EXERCISE REQUIREMENTS >>
Output exactly the lines below, starting with the line that has "Image resolution: width=695" and going on through the line that has "Task: Close the", both included, and no other lines.

DATA FOR THIS TASK >>
● ● ● ●
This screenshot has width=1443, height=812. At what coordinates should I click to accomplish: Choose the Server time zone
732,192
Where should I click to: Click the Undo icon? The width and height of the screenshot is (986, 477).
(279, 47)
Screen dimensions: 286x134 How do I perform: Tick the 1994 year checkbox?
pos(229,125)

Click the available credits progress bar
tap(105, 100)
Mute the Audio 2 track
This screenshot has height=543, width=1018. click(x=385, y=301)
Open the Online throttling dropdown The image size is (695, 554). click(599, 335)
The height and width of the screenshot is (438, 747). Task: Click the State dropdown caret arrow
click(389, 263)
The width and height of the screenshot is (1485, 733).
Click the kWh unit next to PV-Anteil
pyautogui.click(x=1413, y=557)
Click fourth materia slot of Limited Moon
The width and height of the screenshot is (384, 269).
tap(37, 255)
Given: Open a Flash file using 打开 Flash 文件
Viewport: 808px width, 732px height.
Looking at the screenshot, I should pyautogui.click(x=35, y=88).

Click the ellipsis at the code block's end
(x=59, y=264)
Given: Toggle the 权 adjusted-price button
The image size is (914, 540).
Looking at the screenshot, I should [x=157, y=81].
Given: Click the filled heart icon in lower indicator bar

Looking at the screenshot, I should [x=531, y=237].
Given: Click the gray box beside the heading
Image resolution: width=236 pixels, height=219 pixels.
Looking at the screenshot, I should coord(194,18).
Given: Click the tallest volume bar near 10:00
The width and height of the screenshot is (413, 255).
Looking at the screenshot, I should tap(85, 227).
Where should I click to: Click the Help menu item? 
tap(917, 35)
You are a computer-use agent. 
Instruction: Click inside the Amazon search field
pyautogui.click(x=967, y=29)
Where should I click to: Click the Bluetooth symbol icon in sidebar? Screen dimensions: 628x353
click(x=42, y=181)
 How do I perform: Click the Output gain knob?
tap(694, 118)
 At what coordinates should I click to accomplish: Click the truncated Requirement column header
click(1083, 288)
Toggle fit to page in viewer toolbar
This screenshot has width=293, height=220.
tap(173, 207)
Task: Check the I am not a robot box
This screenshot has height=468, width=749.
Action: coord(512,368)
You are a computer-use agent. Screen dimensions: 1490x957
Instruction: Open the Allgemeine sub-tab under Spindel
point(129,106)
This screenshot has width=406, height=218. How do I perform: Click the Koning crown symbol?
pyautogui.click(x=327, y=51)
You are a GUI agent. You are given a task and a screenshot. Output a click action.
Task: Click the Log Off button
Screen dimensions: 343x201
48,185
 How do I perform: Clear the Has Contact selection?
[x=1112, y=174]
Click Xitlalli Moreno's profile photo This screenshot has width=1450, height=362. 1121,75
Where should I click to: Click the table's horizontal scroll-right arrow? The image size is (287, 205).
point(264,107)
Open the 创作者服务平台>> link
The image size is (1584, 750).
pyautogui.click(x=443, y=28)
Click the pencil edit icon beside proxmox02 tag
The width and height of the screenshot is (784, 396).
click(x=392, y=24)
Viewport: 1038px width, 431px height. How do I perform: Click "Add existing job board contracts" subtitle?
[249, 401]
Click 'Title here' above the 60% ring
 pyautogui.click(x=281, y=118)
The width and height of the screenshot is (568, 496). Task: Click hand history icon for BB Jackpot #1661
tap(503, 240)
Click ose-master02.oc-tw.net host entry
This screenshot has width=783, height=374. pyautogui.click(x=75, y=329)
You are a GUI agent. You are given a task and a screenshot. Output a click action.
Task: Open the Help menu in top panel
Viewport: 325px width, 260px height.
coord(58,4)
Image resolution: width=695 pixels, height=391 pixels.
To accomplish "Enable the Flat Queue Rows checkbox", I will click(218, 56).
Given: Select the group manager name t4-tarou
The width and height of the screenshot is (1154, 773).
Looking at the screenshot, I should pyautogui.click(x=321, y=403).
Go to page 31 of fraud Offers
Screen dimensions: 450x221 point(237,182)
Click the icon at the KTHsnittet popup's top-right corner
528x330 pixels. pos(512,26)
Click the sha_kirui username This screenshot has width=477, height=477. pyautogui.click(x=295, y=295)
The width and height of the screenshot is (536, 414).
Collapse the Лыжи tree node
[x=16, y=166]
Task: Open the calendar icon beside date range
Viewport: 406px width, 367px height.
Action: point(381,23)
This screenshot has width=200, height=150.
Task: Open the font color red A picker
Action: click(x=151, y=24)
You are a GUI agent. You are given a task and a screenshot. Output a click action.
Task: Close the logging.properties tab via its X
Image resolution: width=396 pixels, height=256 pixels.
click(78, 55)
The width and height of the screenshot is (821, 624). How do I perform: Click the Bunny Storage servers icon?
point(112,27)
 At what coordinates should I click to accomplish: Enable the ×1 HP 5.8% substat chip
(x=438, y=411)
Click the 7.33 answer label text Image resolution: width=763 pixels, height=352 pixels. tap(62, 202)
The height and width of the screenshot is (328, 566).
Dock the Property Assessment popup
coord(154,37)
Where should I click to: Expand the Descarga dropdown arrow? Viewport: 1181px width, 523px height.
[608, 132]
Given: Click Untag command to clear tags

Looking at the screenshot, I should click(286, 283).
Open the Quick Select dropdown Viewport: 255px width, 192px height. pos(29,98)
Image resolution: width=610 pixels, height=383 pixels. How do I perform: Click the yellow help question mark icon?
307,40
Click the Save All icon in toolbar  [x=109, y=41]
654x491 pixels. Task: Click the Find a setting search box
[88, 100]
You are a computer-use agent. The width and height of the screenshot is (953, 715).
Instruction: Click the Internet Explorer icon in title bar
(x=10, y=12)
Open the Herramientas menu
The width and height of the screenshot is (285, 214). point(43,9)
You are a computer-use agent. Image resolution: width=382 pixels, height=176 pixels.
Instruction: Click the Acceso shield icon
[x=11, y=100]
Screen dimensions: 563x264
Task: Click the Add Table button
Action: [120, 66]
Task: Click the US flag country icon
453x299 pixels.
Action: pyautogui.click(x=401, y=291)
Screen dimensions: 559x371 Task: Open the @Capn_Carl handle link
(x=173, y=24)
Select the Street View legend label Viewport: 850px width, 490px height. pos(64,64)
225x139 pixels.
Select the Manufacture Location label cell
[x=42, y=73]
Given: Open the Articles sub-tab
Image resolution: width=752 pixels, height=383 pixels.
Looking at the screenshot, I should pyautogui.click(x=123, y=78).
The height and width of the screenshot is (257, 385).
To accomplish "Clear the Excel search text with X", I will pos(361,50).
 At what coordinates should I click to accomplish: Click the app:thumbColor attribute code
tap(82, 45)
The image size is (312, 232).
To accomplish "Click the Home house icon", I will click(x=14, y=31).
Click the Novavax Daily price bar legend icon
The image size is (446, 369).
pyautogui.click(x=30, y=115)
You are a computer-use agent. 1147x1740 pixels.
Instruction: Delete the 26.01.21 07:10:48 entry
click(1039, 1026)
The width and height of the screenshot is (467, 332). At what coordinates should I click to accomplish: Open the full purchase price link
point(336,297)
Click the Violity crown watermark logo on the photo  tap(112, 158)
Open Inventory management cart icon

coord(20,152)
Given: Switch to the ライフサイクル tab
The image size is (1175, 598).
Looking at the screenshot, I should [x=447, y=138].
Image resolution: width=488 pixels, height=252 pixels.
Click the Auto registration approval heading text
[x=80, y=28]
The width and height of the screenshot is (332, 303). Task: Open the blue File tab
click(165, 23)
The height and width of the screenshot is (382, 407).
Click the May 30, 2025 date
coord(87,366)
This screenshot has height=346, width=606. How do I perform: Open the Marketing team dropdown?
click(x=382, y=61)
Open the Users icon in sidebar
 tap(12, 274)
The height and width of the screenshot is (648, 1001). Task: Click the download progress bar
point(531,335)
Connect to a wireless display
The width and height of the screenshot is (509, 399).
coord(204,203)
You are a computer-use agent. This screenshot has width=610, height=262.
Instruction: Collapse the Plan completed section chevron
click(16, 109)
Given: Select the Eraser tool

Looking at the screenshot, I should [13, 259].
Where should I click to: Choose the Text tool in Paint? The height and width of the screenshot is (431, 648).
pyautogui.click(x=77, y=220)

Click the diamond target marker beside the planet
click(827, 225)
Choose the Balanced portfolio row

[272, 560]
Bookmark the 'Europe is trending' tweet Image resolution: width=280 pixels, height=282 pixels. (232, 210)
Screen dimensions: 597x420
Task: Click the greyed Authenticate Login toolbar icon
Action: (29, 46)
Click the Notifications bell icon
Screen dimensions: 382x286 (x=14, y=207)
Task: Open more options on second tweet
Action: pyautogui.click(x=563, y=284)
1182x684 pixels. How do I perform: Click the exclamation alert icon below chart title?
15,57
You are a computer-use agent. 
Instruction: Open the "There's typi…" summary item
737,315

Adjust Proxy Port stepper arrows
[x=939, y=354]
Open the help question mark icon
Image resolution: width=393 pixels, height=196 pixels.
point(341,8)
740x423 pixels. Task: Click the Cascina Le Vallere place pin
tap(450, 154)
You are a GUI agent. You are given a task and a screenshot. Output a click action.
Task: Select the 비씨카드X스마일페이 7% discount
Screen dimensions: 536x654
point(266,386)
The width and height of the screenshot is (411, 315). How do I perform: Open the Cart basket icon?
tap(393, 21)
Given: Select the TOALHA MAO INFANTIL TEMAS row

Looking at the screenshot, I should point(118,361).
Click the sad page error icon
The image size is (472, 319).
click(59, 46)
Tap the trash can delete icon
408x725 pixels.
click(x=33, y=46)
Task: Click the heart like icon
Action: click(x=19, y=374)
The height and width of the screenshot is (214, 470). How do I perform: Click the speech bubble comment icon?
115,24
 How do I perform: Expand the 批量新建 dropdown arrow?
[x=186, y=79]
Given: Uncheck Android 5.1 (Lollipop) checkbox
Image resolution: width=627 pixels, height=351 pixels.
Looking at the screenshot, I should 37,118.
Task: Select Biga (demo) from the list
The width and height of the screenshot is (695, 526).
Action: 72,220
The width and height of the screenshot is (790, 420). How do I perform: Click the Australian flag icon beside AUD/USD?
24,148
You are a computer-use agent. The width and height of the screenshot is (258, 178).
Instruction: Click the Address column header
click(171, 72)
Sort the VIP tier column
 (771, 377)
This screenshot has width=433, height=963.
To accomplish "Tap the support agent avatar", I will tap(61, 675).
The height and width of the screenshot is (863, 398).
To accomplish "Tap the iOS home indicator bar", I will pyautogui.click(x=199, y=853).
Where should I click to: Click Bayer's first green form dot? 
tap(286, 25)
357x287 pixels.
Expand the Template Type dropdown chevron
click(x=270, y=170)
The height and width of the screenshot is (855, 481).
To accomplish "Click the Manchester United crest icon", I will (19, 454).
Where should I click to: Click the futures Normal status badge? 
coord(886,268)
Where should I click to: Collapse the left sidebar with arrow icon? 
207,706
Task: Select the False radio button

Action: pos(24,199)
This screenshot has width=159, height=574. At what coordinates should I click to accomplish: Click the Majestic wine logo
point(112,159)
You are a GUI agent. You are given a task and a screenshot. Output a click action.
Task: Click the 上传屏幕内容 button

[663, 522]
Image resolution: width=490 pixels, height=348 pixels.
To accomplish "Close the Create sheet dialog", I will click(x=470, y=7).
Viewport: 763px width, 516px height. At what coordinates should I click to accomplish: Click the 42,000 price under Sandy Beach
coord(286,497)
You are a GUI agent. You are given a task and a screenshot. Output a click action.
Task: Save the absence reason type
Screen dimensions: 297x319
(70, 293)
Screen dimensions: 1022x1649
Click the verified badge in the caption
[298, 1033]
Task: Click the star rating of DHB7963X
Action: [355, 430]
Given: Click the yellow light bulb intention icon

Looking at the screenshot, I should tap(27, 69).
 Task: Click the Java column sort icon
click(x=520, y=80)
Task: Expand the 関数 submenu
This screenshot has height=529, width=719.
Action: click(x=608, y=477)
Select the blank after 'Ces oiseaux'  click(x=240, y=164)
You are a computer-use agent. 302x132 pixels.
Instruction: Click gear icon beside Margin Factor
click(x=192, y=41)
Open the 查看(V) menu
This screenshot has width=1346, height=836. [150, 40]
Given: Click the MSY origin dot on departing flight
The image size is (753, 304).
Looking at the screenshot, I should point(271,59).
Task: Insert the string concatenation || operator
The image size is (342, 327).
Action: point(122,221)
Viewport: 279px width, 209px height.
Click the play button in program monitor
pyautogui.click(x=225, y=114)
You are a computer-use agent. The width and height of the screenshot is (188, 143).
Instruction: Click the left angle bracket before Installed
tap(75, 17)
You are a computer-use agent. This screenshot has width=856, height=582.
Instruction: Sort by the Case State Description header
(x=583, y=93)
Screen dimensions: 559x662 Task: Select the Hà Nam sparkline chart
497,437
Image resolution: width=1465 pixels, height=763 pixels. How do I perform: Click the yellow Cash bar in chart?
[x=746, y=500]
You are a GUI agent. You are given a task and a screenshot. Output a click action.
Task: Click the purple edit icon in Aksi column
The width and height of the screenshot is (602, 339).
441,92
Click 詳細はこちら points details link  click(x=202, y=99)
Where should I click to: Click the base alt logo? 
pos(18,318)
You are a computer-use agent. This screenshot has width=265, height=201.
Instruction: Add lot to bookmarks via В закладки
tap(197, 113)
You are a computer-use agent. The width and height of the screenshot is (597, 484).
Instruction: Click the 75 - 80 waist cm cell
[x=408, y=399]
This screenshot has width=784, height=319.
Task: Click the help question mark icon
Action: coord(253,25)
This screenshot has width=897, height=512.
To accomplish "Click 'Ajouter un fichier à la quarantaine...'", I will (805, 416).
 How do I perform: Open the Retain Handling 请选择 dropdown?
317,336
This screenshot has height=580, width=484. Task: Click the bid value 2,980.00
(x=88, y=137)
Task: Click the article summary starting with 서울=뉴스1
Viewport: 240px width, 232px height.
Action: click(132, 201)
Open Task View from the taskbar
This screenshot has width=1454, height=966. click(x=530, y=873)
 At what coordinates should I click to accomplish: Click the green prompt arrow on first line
● ● ● ●
EXERCISE OUTPUT >>
Image resolution: width=695 pixels, height=391 pixels.
To accomplish "Enable the Flat Queue Rows checkbox", I will click(218, 56).
Given: Select the group manager name t4-tarou
The width and height of the screenshot is (1154, 773).
Looking at the screenshot, I should pyautogui.click(x=321, y=403).
Go to page 31 of fraud Offers
Screen dimensions: 450x221 point(237,182)
Click the icon at the KTHsnittet popup's top-right corner
528x330 pixels. pos(512,26)
Click the sha_kirui username This screenshot has width=477, height=477. pyautogui.click(x=295, y=295)
The width and height of the screenshot is (536, 414).
Collapse the Лыжи tree node
[x=16, y=166]
Task: Open the calendar icon beside date range
Viewport: 406px width, 367px height.
Action: point(381,23)
This screenshot has width=200, height=150.
Task: Open the font color red A picker
Action: click(x=151, y=24)
You are a GUI agent. You are given a task and a screenshot. Output a click action.
Task: Close the logging.properties tab via its X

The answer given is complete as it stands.